Sahin, Kazim, Orhan, Cemal, Tuzcu, Mehmet, Sahin, Nurhan, Ali, Shakir, Bahcecioglu, Ibrahim H., Guler, Osman, Ozercan, Ibrahim, Ilhan, Necip, Kucuk, Omer
Nutrition and cancer 2014 v.66 no.4 pp. 590-598
alanine transaminase, antioxidants, aspartate transaminase, bilirubin, blood serum, body weight, catalase, chemoprevention, glutathione, glutathione peroxidase, intraperitoneal injection, lycopene, malondialdehyde, neoplasms, nutrition, oral administration, phenobarbital, protein kinases, rats, superoxide dismutase, transcription factor NF-kappa B
Hepatocarcinogenesis is one of the most prevalent and lethal cancers. We studied the mechanisms underlying the inhibition of diethylnitrosamine (DEN)-induced h epatocarcinogenesis by lycopene in rats.

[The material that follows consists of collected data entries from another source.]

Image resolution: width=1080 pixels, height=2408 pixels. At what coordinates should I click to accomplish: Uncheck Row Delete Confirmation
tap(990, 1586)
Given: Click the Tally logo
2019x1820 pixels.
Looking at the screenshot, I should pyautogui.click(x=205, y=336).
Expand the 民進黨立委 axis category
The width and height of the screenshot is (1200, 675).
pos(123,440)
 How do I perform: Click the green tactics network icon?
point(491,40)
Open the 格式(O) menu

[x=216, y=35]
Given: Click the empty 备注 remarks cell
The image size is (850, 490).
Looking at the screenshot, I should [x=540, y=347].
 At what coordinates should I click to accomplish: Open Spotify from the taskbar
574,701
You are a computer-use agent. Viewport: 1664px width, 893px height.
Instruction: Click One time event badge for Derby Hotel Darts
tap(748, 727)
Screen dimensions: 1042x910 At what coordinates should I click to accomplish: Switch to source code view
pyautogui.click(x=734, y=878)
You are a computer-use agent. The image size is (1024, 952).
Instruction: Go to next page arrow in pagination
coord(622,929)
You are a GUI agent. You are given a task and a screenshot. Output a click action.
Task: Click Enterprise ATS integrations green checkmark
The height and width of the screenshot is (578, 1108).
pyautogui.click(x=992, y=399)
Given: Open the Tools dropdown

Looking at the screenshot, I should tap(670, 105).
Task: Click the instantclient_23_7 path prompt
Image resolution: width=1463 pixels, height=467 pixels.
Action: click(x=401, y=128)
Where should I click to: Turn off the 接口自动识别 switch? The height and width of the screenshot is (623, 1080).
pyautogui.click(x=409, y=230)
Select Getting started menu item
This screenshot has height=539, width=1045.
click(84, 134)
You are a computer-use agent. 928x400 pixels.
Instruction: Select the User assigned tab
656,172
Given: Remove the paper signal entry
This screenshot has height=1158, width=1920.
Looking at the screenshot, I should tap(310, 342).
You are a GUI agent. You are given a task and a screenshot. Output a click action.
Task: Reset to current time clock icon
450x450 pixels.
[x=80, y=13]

Hepatocarcinogenesis was induced by an intraperitoneal injection of DEN followed by promotion with phenobarbital for 24 successive wk. The rats were given lycopene (20 mg/kg body weight) 3 times a week orally for 4 wk prior to initiation, and the treatment was continued for 24 consecutive wk. Lycopene reduced incidence, number, size, and volume of hepatic nodules. Serum alanine transaminase, aspartate aminotransferase, total bilirubin, and malondialdehyde (MDA) considerably increased and hepatic antioxidant enzymes (catalase, superoxide dismutase, glutathione peroxidase) and glutathione decreased in DEN-treated rats when compared with the control group. Lycopene significantly reversed these biochemical changes and increased the expression of NF-E-2-related factor-2)/heme oxygenase-1, and it decreased NF-κB/cyclooxygenase-2, inhibiting the inflammatory cascade and activating antioxidant signaling (P < 0.05). Lycopene also decreased DEN-induced increases in phosphorylated mammalian target of rapamycin (p-mTOR), phosphorylated p70 ribosomal protein S6 kinase 1, phosphorylated 4E-binding protein 1, and protein kinase B (P < 0.05). Lycopene is an active chemopreventive agent that offers protection against DEN-induced hepatocarcinogenesis by inhibiting NF-κB and mTOR pathways.